Instructions for the task >>
Can you extract, word for word, the stretch of the Alan Smith biography that begins at "Between 2014 and" and stops after "creates fairer communities."?

Alan Smith is a Professor of Learning and Teaching and an award-winning academic who received a National Teaching Fellowship in 2015. He is Course Director for undergraduate and post-graduate qualifications in youth and community work, as well as a new Degree Apprenticeship for Youth Workers.

Alan Smith is an award-winning academic who was awarded a National Teaching Fellowship in 2015, and acheived a Principal Fellowship in 2024, before being promoted to Professor of Learning and Teaching in September 2025.

Alan is Course Director for undergraduate and post-graduate qualifications in youth and community work, as well as a new Degree Apprenticeship for Youth Workers. He is also seconded to the Centre for Learning and Teaching, as a CLT Associate he supports future NTF applicants, and co-ordinates the Critical Pedagogy Practitioners' Network and jointly leads the Inter-University Critical Pedagogy Practitioners Network.

Between 2014 and 2023, Alan was Vice Chair of the National Youth Agency Education and Training Standards Committee for England, and Co-Chair of the Joint Education and Training Standards Committee for England, Scotland, Wales and All-Ireland. He has been involved in the professional education of youth and community workers for over 30 years, and has been at the forefront of policy and practice developments for most of that time, helping guide the profession to its graduate status, developing the guidance for the COVID response, and leading developments in creating a Degree Apprenticeship. Throughout his career, he has been working with others to champion youth and community work as a discipline which changes lives and creates fairer communities.

Exercise data >>
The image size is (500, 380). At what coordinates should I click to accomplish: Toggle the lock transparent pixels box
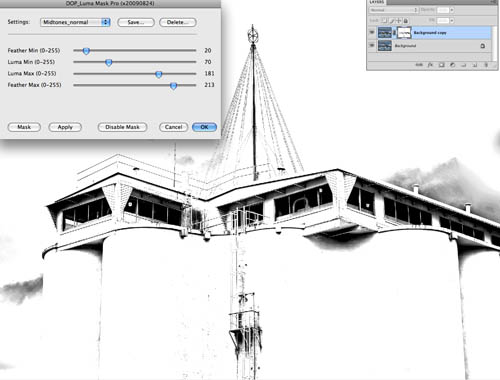[384, 21]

Result of the task >>
Between 2014 and 2023, Alan was Vice Chair of the National Youth Agency Education and Training Standards Committee for England, and Co-Chair of the Joint Education and Training Standards Committee for England, Scotland, Wales and All-Ireland. He has been involved in the professional education of youth and community workers for over 30 years, and has been at the forefront of policy and practice developments for most of that time, helping guide the profession to its graduate status, developing the guidance for the COVID response, and leading developments in creating a Degree Apprenticeship. Throughout his career, he has been working with others to champion youth and community work as a discipline which changes lives and creates fairer communities.